Sahte Yüzler
İşler güzel olmaz ki, içler düzelmedikçe,
Riyakârlık insanda, en kötü bir tezahürdür,
Şeffaf olup “içini” halkımız görmedikçe.
Değerli Dostlarım,
Hep saklı kaldı kenarlarda ve köşelerde. Sahte yüzümüzle kandırdık gelip gidenleri. Aslında biliyoruz bu oynanan oyunu. Kimse ayıramıyor ak mı, kara mı koyunu. Aslında ne ak, ne de kara bu koyun. Tam tamına “alaca” hani derler ya, hayvanın alacası dışında. İnsanın alacası içindeymiş. Ne alacalar var içimizde dışa vuramadığımız. Geleni gideni sahte davranışlarla kandırmağa çalıştığımız insanların, insan haklarına ne kadar saygılıyız. Ayrılırken helâlaşmak kâfi gelir mi acaba?

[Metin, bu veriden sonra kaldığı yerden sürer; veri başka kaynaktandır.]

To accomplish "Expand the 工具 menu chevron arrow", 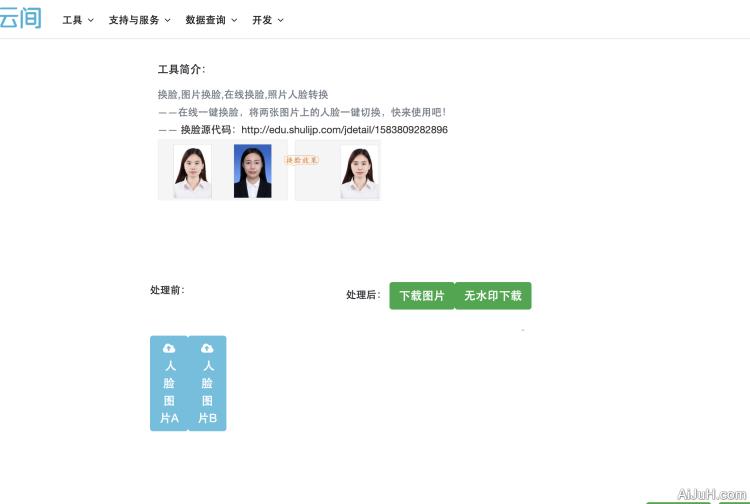I will (91, 20).
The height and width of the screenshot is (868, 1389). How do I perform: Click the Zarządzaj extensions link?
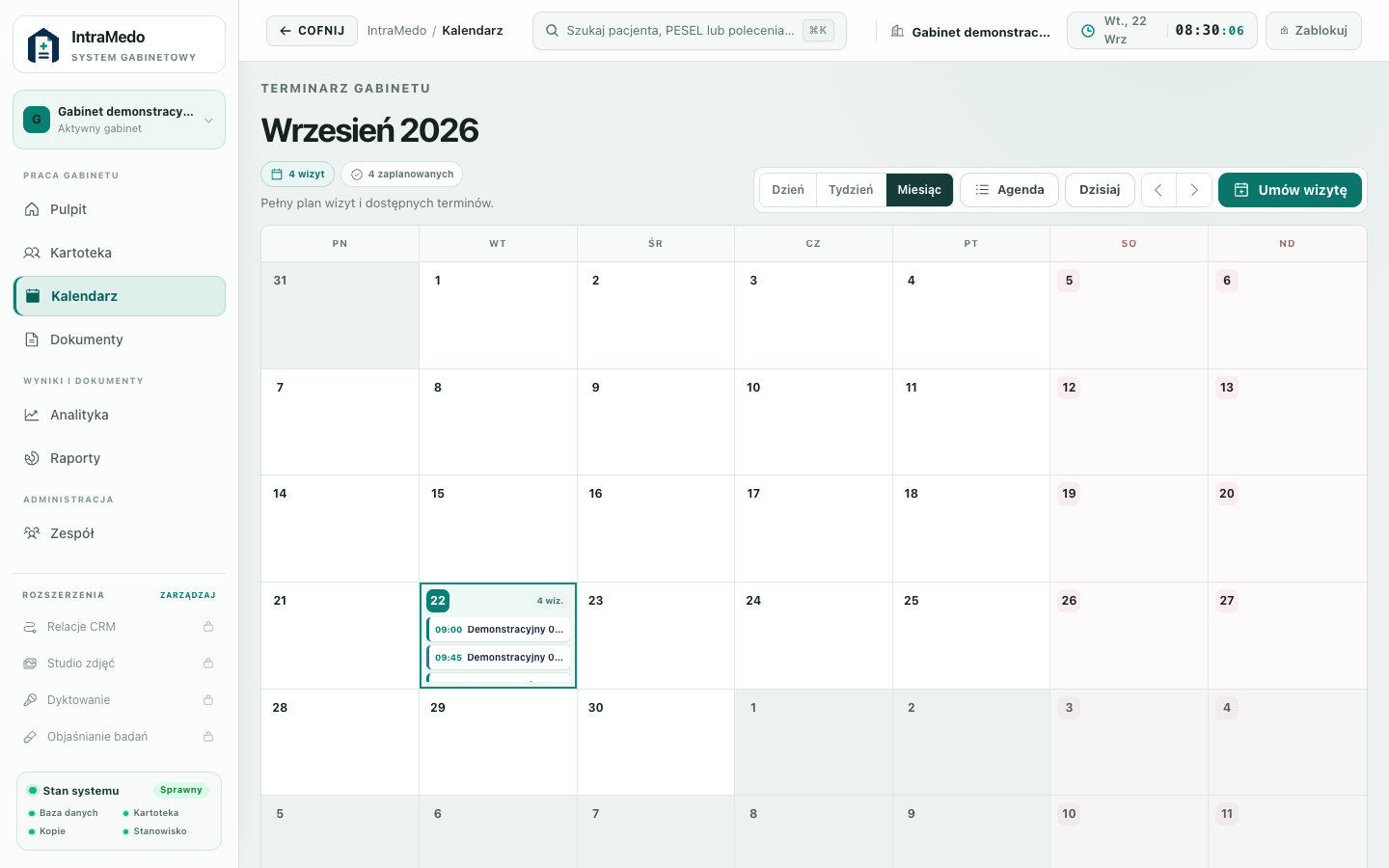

Bukalemun derler ya, o bile az kalır inanın yanımız da. “Eğri sağlamları arar olduk”. “Doğru çürükler”, ya da çürümüşler var ya… İşi tezgâhlamaya iyi alışmışlar. Bunun kursunu ve dersini nereden, ne zaman, nasıl almışlar bu konuda bir fikrim yok ancak, öğreten iyi öğretmiş. Hangi oyunu oynarsam zeytinyağı gibi üste dururum bunun için epey hesap yapmışlar kanısındayım. Hem de katıksız görüntü sergileyerek. Vay canına, şeytanın bile aklına gelmeyecek hileleri biz artık günümüzde sergiler olduk. Bu çürümüşlük, bu alacalık, elbette bir gün ortaya çıkacaktır. Çünkü paslı olan bir şeyin üstüne boya atmak kadar zor bir iş yoktur. Hatalarımızı yamalarla kapatmaya çalışmak kadarda sahte tehlikeli bir durum yoktur. Aynı zamanda bu durum geleceğimize yapılan en büyük ihanettir. Bir gün ortaya çıkar, içten içe çürümenin olduğu bir yerde, sağlam görüntü sergilemeye çalışmak hangi akla ve kime hizmet eder dersiniz? Hele bu yanlışı sergilerken iç rahatsızlıklarımızı dualarla, ya da değişik ilaçlarla gideremeyiz.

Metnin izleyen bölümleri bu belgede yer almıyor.